Si l’on admet que le progrès, dans l’ordre intellectuel, est une loi de l’humanité, on peu aussi admettre que les hommes ne sont point sortis tout-à-coup de la terre, comme Minerv tout armée du front de Jupiter, c’est-à-dire aussi intelligents qu’ils le devinrent dans la suite des temps. A l’époque géologique où la première famille humaine parut sur le globe il ne devait point exister de langue parlée. C e nouveaux habitants, exclusivement guidés par des instincts de conservation et de reproduction, durent vivre longtemps dans un état sauvage. Voyez l’Histoire des métamorphoses humaines . Peut-être leur premier langage se réduisait-il à des cris comme le langage des animaux; ces cris devenant insuffisants pour exprimer des besoins, s’accroissant chaque jour, ils se servirent le la langue et des lèvres pour modifier des sons, jusque là gutturaux, et l’onomatopée leur fournit les premiers mots. Chaque individu, selon son intelligence et sa facilité d’imitation, inventa des sons, des mots dont l’harmonie se rapprochait plus ou moins des êtres, des objets qu’ils indiquaient. Ces sons, ces mots acceptés et reproduits par les membres d’une ou de plusieurs familles, s’augmentèrent d’autres sons, d’autres mots.
Le noyau du langage primitif alla toujours se grossissant, en raison de l’accroissement des familles et des besoins nouveaux; enfin, un homme plus intelligent parut un homme, qui, joignant au génie d’invention et de composition les règles naturelles de l’harmonie, réunit les mots déjà formés, en composa d’autres et forma un langue. Cette langue originelle marche, se modifie, suit l’homme pas à pas, progresse avec lui, en forme d’autres qui conservent plus ou moins de ressemblance avec elle; plus tard elle se délaie et disparaît au milieu des nombreux idiomes dont elle est la souche. Les langues naissent donc avec les sociétés, se développent, se perfectionnent ou se dégradent avec elles.
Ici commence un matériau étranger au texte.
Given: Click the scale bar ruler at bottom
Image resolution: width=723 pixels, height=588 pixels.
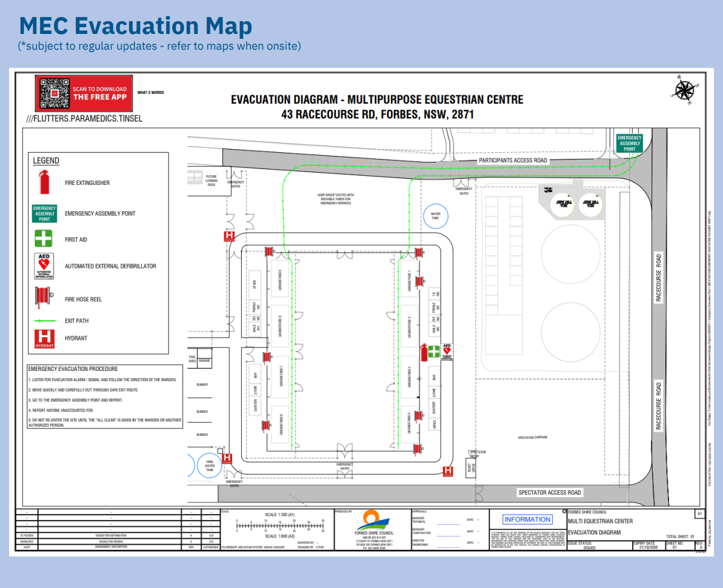Looking at the screenshot, I should [x=280, y=526].
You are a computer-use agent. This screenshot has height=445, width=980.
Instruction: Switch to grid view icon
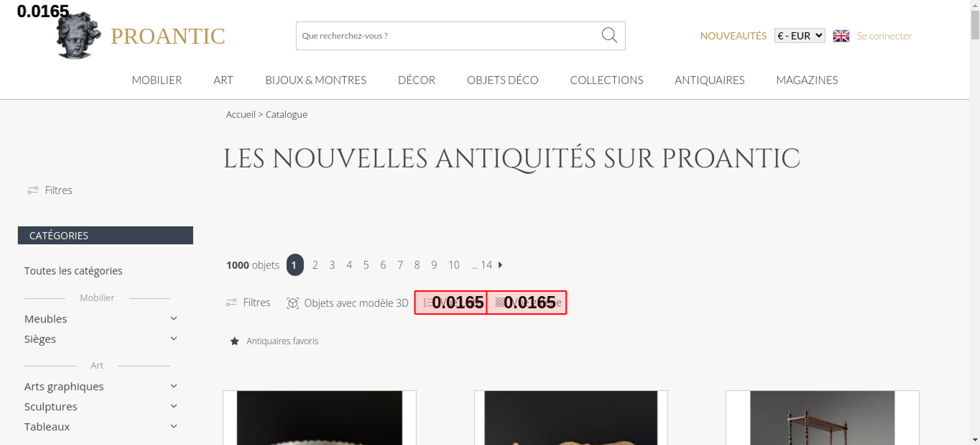pyautogui.click(x=499, y=302)
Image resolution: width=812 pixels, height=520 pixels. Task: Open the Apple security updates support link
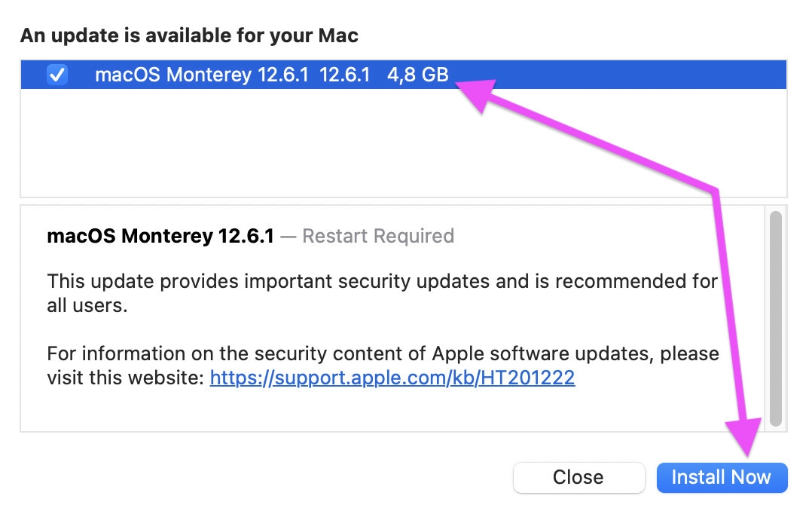[x=392, y=378]
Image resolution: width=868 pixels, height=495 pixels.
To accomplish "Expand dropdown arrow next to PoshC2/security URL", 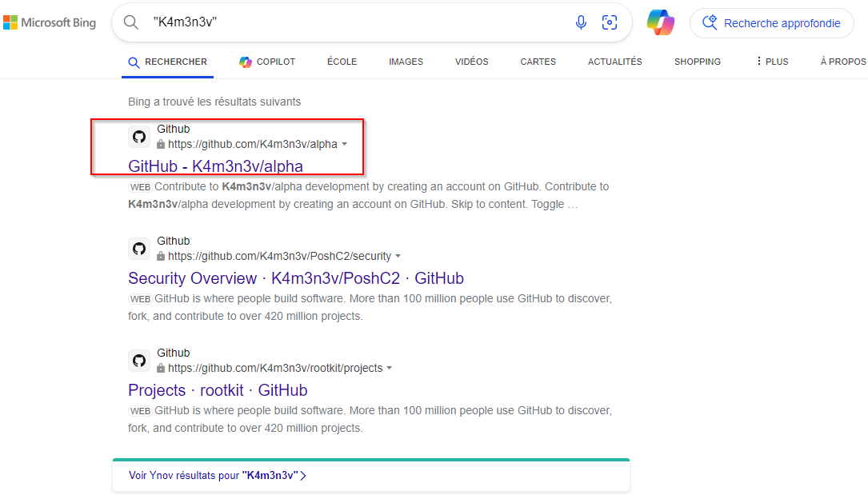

Mais à combien d’influences la voix et le langage ne furent-ils pas soumis: la situation topographique, la nature du sol, les climats, le mélange des races, les tempéraments, les idiosyncrasies, la vigueur ou la faiblesse de la constitution physique des hommes, leur état de civilisation ou de barbarie etc., etc. etc., dûrent nécessairement influer sur le langage et le timbre vocal. Ainsi, l’on observe constamment que la langue est plus sonore chez les peuples méridionaux que chez ceux du nord; la voix est douce, le langage agréable dans les contrées fertiles ou règne l’abondance et le bien-être; au contraire dans les lieux où la stérilité du terrain isole les hommes, la voix est âpre, criarde; la langue peu riche et monotone; car la misère est un obstacle au développement des facultés intellectuelles. La voix est plus rude dans les pays montagneux que dans les vallées; plus forte dans les campagnes que dans les villes, etc., etc.
Physiognomonie. — La parole et le timbre vocal considérés comme peignant les idées, les facultés et l’état moral de l’individu, sont une des meilleures indications physiognomoniques.